**WHAT IS REQUIRED**
Copy out these items word for word, leaving out the pictures.

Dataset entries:
>> START
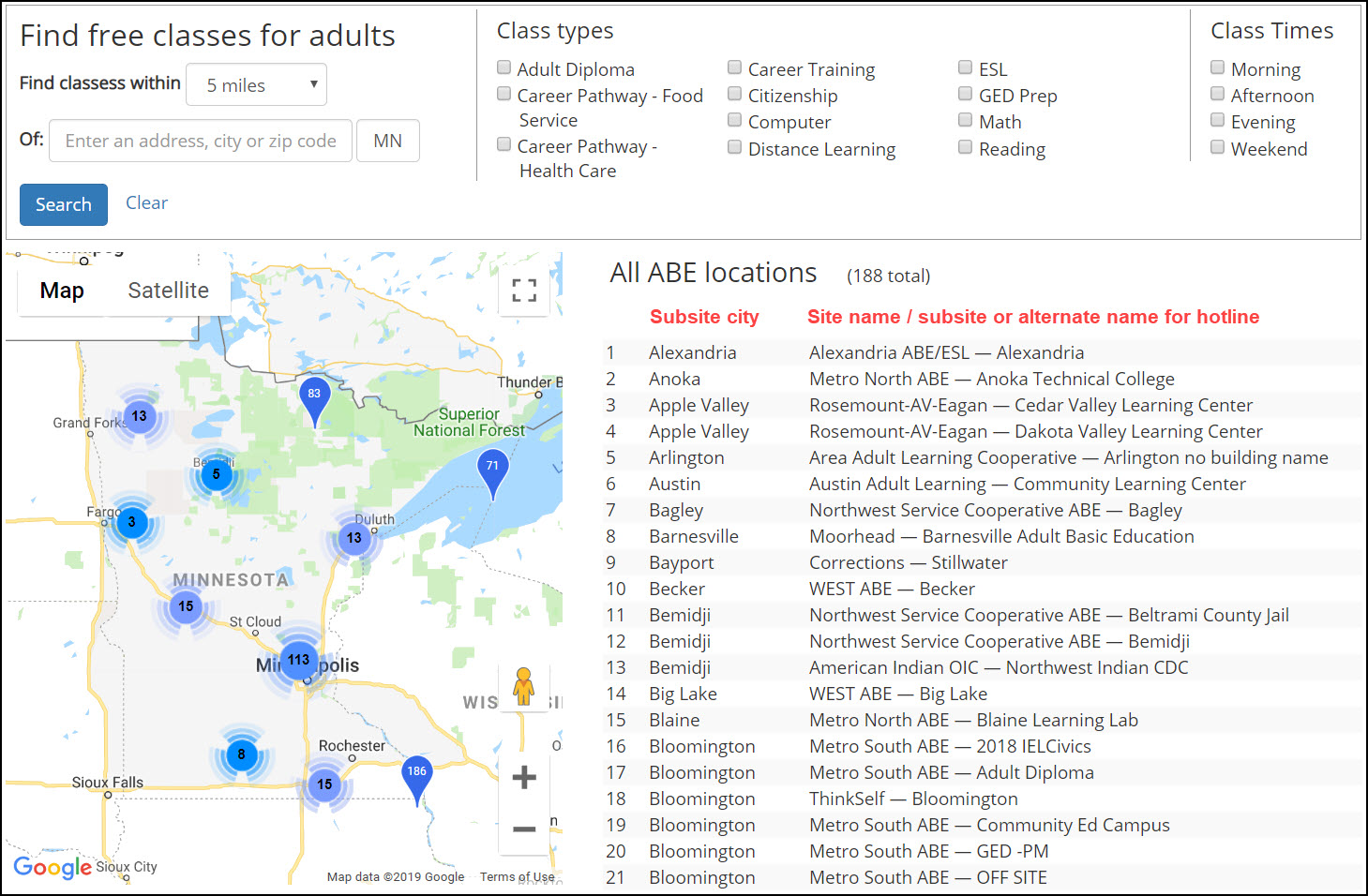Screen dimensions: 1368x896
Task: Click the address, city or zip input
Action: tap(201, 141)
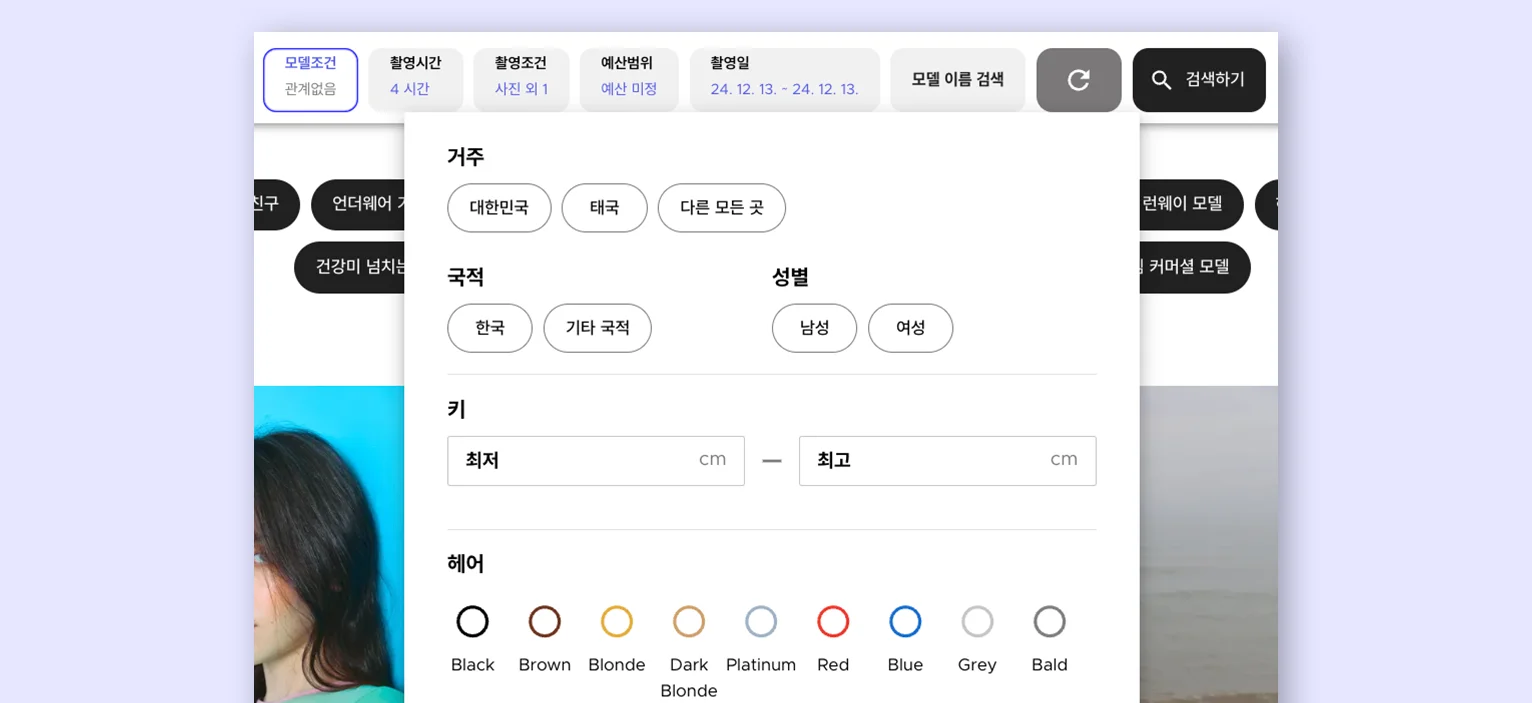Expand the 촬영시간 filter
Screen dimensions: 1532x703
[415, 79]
>> END
**COMPLETE OUTPUT**
Screen dimensions: 1368x896
Task: Click the address, city or zip input
Action: tap(201, 141)
Expand the 촬영시간 filter
Screen dimensions: 1532x703
[415, 79]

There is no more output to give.